EXCERPTED TEXT:
15 Critical Tips for Non-DOT Reasonable Suspicion Training for Supervisors

The idea of training supervisors in substance abuse awareness is a good one. You will reduce risk in your workplace, help protect the bottom line, and the information your supervisors get will naturally travel beyond the workplace to positively affect people in their lives -- especially young people.

Indeed, the nightmares you prevent by doing training on substance abuse so supervisors understand reasonable suspicion and signs and symptoms will truly never be known.

The good news is that training is easy to do, inexpensive, and you can start immediately from this page.

Of course, most businesses don't need the length and trouble of the DOT-mandated format, which focuses on important substances of abuse and time requirements being two hours.

Here, we will discuss non-DOT training, which essentially means that it is not as long. But of course, there is no universal understanding of what should be included in such training.

I'll give you the benefit of my 35 years of experience, and you are welcome to explore the product on this page further.

Specifically, I am going to give you 15 fantastic and effective tips that will make an impression on your supervisors and maximize the likelihood that they will act on the information you provide to them.

You have positions in your company that are risky—especially if an employee is under the influence, right? Otherwise, you probably would not be here. Indeed, the Federal DOT does not control forklifts, small trucks, employees who work at dangerous heights, and lots of other positions that become nightmares ready to happen with a drugged or otherwise impaired employee.

WHAT NEEDS TO BE DONE: In the reasonable suspicion training text, what time requirement does the DOT-mandated format carry?

DATASET RECORDS:

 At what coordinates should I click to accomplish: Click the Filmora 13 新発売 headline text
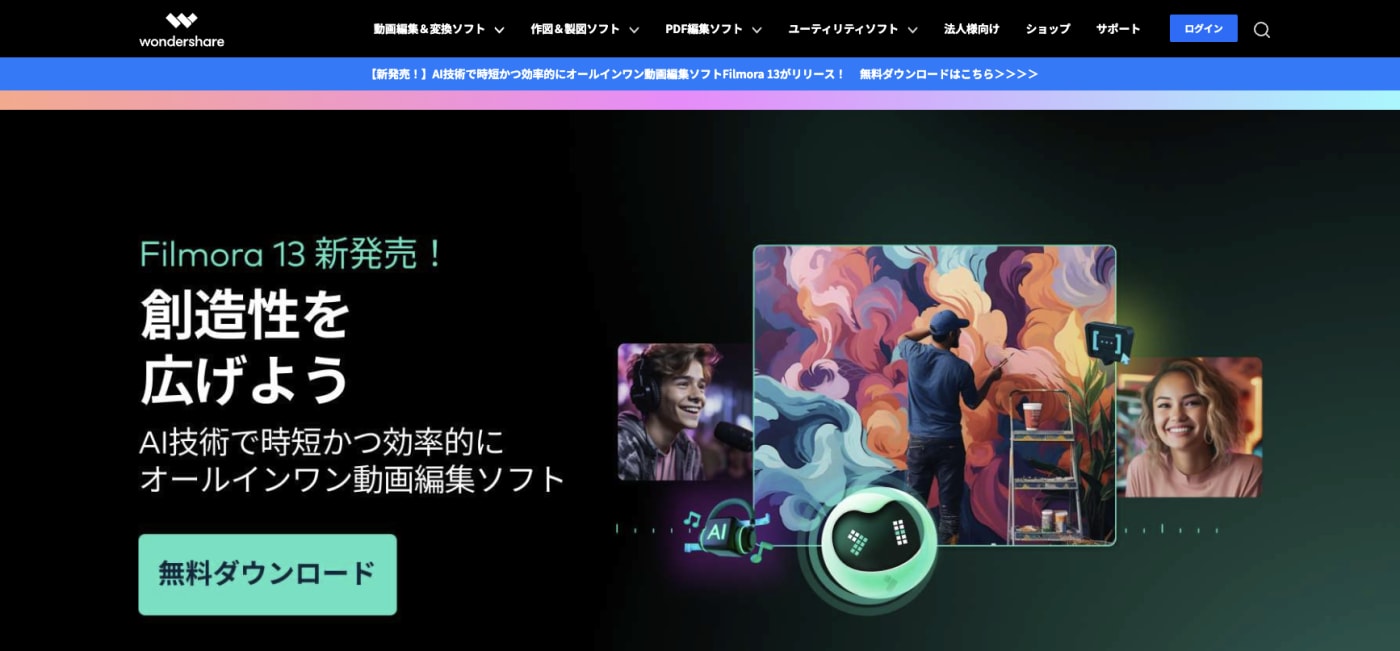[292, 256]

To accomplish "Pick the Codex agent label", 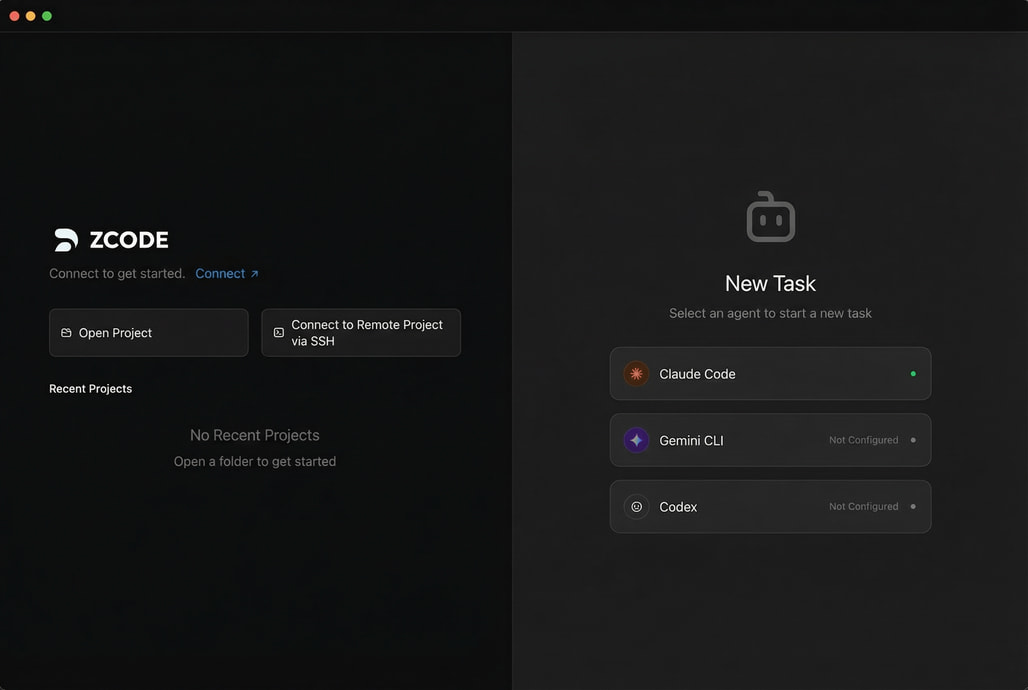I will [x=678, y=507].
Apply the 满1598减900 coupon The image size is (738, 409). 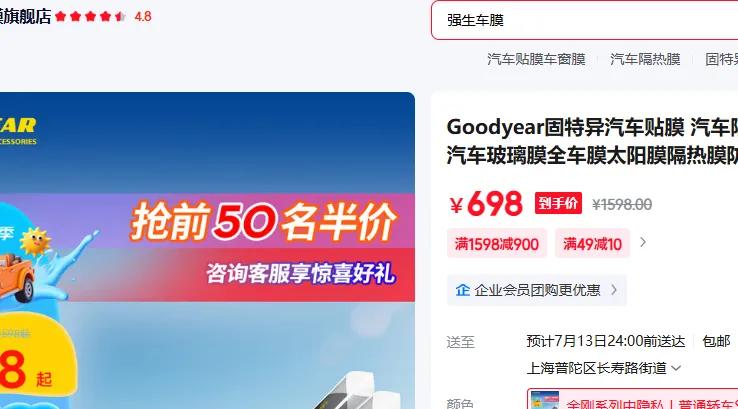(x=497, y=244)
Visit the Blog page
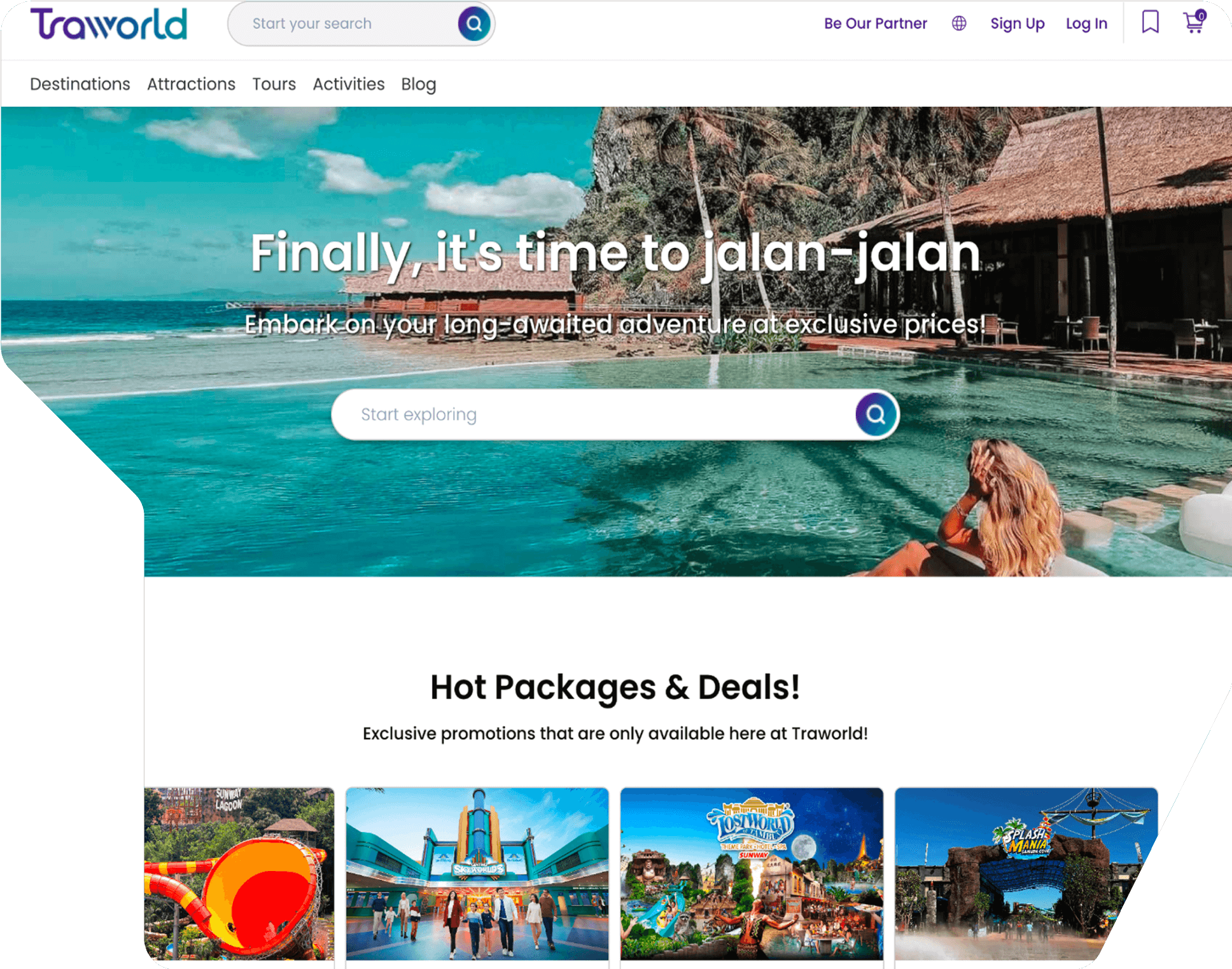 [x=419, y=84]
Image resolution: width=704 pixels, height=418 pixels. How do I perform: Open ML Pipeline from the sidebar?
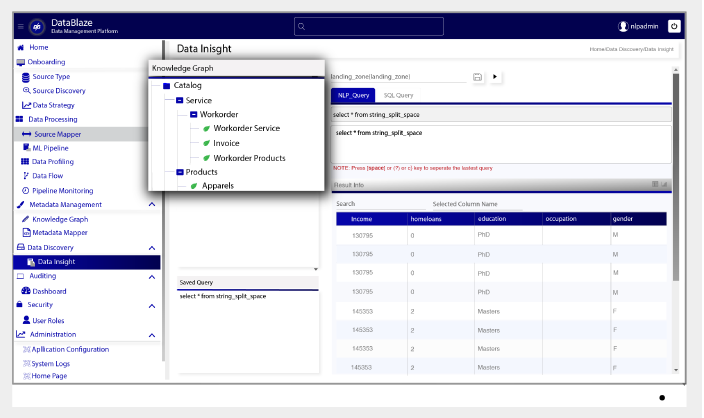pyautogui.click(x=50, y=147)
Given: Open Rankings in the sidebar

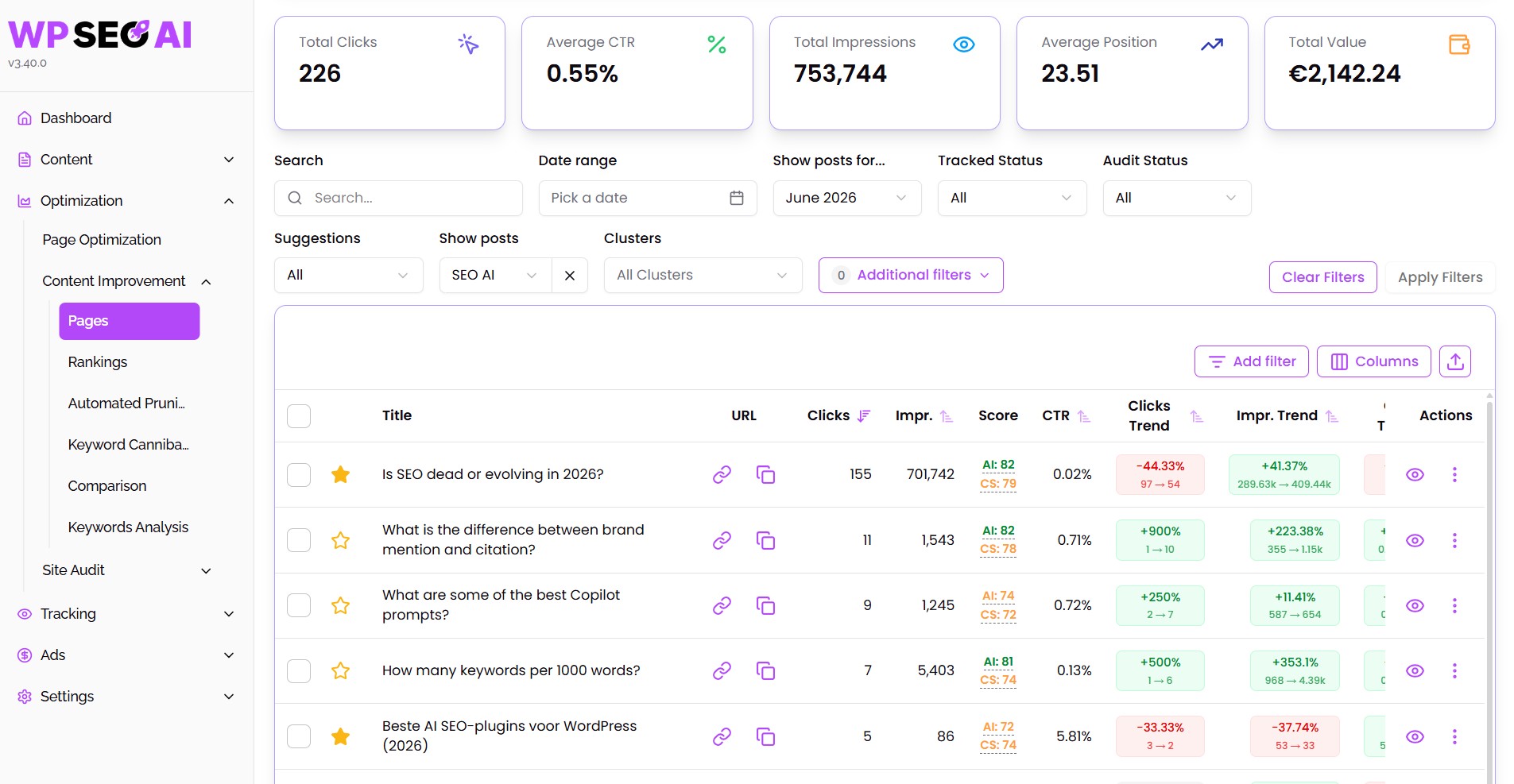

WRITTEN SOLUTION: Two hours.